Mental health care in general practice


The Royal Australian College of General Practitioners (RACGP) aims to support general practitioners (GPs) in providing mental health care by advocating for:

  • recognition of the central role of general practice
  • interprofessional collaboration
  • high-quality education and training in mental health
  • Medicare reform
  • wellbeing of the general practice team


General practice plays a central role in the provision of mental health care in Australia. Easily accessed without referral, people in distress frequently turn to a general practice team for help. General practice is key to providing equitable access to care for mental health issues. People talk to their GP about mental health more than any other issue1 and the majority of mental health services in Australia are delivered by GPs2.

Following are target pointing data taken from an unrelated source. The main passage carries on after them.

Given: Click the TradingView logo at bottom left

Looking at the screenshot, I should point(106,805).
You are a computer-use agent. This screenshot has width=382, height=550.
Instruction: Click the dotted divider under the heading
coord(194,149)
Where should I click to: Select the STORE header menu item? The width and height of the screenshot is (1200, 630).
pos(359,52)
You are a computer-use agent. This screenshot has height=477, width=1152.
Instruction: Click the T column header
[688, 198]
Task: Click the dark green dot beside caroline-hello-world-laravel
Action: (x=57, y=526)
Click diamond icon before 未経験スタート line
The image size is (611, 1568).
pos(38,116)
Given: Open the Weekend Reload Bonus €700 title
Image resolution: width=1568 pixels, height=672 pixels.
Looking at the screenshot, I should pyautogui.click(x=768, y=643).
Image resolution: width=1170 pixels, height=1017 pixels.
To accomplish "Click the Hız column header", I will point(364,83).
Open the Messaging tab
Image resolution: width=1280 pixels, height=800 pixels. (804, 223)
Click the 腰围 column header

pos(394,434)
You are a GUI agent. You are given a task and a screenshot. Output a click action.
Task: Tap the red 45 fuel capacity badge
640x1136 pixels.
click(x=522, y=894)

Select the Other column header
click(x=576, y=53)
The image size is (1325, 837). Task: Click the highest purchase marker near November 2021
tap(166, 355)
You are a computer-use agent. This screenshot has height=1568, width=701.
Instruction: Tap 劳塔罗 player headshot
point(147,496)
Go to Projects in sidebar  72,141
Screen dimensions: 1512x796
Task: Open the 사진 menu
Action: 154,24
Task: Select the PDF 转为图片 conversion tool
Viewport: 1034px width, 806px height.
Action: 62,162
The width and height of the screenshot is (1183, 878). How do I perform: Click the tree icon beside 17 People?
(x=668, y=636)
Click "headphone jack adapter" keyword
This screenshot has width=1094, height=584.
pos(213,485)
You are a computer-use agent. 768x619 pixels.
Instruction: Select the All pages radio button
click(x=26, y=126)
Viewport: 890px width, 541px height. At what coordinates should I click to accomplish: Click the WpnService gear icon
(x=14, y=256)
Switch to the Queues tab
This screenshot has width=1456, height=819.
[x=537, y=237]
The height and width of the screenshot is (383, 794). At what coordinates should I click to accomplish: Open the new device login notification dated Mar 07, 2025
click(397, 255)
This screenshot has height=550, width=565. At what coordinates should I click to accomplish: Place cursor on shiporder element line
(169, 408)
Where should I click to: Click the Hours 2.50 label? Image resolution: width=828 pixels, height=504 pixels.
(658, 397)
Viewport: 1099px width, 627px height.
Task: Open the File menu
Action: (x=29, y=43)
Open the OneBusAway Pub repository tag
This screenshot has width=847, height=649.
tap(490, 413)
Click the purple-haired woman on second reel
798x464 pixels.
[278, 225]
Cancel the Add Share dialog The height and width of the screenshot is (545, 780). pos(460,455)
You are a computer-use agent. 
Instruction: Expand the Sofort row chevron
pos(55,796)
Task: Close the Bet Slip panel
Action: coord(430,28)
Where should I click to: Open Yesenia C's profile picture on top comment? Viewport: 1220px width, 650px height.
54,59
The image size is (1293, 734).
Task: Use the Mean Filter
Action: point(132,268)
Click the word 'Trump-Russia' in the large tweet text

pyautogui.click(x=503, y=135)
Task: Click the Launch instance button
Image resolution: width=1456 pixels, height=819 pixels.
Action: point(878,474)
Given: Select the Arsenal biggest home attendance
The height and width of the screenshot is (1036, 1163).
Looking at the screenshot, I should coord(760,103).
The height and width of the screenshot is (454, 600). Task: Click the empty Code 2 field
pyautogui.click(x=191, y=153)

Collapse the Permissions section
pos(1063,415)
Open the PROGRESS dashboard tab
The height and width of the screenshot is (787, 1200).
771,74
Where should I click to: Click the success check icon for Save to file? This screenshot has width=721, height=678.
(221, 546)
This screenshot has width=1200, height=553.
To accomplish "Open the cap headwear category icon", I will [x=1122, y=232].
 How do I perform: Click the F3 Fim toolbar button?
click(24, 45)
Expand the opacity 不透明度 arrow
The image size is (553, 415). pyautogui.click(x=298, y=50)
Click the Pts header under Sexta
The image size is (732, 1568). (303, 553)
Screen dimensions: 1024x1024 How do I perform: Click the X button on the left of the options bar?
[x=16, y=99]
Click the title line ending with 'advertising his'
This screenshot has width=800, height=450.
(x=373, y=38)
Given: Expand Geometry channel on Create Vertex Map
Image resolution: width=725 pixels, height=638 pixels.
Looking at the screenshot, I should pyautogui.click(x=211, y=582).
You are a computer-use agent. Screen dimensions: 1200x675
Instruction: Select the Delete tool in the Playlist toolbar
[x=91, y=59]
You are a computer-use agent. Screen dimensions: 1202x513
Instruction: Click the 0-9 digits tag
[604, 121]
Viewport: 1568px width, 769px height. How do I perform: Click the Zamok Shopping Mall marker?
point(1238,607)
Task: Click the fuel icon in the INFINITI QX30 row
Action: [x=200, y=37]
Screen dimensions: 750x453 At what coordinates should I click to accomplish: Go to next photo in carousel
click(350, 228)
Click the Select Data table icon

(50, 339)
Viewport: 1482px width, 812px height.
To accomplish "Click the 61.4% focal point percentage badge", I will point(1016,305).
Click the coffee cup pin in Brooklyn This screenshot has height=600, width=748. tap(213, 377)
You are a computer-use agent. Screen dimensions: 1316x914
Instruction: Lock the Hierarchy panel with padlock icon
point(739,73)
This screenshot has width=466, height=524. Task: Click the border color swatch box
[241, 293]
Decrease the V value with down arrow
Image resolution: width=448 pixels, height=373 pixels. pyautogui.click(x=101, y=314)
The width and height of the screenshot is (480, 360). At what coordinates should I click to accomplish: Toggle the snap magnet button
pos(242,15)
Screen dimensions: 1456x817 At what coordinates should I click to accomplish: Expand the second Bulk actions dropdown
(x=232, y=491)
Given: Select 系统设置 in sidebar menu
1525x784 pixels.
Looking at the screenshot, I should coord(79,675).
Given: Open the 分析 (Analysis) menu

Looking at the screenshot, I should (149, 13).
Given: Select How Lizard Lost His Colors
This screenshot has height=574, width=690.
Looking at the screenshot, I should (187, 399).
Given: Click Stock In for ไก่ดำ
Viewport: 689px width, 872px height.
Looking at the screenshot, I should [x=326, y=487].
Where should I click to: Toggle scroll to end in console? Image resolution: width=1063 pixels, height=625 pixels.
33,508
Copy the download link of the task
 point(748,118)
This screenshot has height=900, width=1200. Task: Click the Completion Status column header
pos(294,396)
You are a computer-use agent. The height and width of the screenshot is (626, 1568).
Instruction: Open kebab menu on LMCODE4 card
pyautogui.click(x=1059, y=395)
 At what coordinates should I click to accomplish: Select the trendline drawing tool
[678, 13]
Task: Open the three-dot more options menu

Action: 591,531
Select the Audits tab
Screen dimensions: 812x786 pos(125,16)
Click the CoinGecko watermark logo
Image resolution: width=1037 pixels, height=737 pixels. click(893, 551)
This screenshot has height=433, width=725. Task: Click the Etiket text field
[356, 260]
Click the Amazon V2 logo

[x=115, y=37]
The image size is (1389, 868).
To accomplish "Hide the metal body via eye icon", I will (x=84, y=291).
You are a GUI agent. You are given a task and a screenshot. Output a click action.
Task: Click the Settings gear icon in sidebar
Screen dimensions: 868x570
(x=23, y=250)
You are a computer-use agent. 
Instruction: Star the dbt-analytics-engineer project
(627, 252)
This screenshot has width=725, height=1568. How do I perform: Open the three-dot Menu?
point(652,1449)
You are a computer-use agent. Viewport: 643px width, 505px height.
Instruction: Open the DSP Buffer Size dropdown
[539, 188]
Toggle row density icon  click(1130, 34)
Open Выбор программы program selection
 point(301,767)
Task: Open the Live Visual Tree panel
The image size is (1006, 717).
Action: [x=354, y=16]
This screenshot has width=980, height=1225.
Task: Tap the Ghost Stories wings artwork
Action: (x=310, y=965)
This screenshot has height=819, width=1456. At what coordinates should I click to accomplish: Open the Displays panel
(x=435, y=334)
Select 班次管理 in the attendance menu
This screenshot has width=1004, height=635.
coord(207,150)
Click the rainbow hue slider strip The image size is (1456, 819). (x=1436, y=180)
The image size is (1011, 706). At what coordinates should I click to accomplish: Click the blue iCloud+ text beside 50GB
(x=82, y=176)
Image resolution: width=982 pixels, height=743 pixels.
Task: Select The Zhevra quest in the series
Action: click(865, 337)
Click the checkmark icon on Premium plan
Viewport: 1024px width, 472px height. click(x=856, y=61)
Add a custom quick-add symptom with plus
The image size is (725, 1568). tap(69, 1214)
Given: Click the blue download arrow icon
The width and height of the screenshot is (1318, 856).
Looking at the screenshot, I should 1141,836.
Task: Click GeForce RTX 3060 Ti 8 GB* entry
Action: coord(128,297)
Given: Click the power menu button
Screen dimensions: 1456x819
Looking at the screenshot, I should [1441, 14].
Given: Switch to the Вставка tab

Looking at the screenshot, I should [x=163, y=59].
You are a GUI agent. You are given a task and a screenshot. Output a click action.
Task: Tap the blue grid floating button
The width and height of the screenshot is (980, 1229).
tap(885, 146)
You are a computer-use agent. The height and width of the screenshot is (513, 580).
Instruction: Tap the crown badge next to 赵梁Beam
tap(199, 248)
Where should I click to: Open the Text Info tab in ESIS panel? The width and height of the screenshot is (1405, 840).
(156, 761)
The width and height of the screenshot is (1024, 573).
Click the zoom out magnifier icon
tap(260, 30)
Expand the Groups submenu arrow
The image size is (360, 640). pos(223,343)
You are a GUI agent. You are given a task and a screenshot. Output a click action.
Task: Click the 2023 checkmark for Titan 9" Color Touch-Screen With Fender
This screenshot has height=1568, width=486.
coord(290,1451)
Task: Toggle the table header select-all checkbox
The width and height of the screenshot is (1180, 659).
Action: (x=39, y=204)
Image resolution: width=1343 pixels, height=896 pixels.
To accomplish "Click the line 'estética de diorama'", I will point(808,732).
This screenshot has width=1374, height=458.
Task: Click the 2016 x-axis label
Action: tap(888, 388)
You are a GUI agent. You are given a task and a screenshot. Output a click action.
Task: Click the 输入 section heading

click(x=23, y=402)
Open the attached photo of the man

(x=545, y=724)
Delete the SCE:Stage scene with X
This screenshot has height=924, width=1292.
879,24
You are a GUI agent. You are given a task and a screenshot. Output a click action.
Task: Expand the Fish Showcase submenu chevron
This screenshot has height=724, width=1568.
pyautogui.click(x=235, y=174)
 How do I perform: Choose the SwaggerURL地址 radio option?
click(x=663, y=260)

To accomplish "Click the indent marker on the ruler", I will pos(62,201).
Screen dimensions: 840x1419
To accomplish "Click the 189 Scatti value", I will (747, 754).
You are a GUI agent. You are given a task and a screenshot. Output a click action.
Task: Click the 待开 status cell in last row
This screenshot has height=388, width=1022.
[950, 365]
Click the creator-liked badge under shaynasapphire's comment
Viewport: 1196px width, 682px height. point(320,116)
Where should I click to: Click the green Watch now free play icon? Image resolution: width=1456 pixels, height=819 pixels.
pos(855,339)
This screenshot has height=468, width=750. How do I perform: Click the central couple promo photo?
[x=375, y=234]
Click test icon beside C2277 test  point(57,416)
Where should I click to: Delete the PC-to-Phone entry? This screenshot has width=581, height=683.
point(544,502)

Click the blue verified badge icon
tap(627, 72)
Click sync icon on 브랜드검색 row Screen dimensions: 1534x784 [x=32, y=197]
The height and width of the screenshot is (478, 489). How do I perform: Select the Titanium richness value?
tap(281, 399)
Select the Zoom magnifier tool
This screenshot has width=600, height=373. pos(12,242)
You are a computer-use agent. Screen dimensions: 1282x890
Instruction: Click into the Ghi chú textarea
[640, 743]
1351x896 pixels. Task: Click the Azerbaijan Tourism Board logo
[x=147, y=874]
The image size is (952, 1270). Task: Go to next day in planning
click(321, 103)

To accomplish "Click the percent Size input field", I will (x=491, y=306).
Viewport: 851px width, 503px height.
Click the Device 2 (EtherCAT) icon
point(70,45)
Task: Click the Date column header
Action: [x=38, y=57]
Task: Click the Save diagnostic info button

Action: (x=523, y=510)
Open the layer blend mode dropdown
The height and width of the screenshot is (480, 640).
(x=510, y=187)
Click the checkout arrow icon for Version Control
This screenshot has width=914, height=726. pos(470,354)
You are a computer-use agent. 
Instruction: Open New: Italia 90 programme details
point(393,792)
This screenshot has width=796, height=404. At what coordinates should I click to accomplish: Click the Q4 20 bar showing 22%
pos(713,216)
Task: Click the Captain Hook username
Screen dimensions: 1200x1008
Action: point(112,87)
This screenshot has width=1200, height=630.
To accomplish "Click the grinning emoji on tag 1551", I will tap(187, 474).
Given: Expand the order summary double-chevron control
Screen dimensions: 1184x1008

Mental health care is often integrated into routine general practice consultations and the scale of mental health delivered by GPs may be underestimated in Medicare mental health specific data.

In certain circumstances, a general practice may be the only point of care for people who require mental health services. In rural and remote areas, GPs and their practice teams may manage a high volume of mental health work as a result of geographical barriers and a lack of local mental health practitioners. Furthermore, individuals who might not otherwise have contact with the health care system for various reasons such as people of low socioeconomic status, Aboriginal and Torres Strait Islander people, and people from culturally and linguistically diverse backgrounds, might have contact with a general practice. General practice also bridges the gap between the community and institutions such as hospitals, mental health outpatient services, drug and alcohol rehabilitation facilities, and prisons.

Through general practice, patients receive comprehensive care encompassing both mental and physical health needs. Unlike many other public and private health care settings, general practice does not draw a distinction between mind and body systems. Assessment and treatment of mental illness is informed by a holistic, whole-of-person approach.3,4 GPs generally manage mental illness using a multi-tiered stepped care approach to ensure patients receive the appropriate level of care dependent on the complexity of their condition5.

GPs oversee patients’ mental health across various ages and stages. They are ideally placed to advise patients on how to best maintain and monitor their mental health. This creates an ideal climate for population-based mental health promotion activities and stigma reduction6. Ongoing relationships between patients and practice staff can facilitate early intervention for emerging symptoms, assessment of suicide risk, and effective monitoring of chronic mental illness.

Recognition of the central role of general practice

The RACGP believes that a patient-centred medical home model establishes the conditions for optimal mental health care. Bypassing general practice fragments care and undermines the medical home model, contributing to poorer outcomes for vulnerable patients. When patients have an ongoing relationship with a general practice and a ‘personal doctor’ for the provision of continuous, interconnected care, it can decrease the use of inappropriate services7 and improve overall health outcomes.8 Where possible, general practice should be the central point of contact for patients, their families and their care team.9

Initiatives that support interprofessional collaboration

The RACGP champions a GP-led, patient-centred health system in which each member of the care team has specified roles and responsibilities. Timely, respectful and relevant communication between professionals assists patients to navigate a complicated health system and improves the quality of their care.10

Where possible, mental health professionals, including mental health nurses, peer support workers and carers, should be embedded within general practice to encourage strong communication between practitioners, facilitate a ‘no-wrong-door’ approach to mental health for patients, and allow for more effective use of each practitioner’s time and skills.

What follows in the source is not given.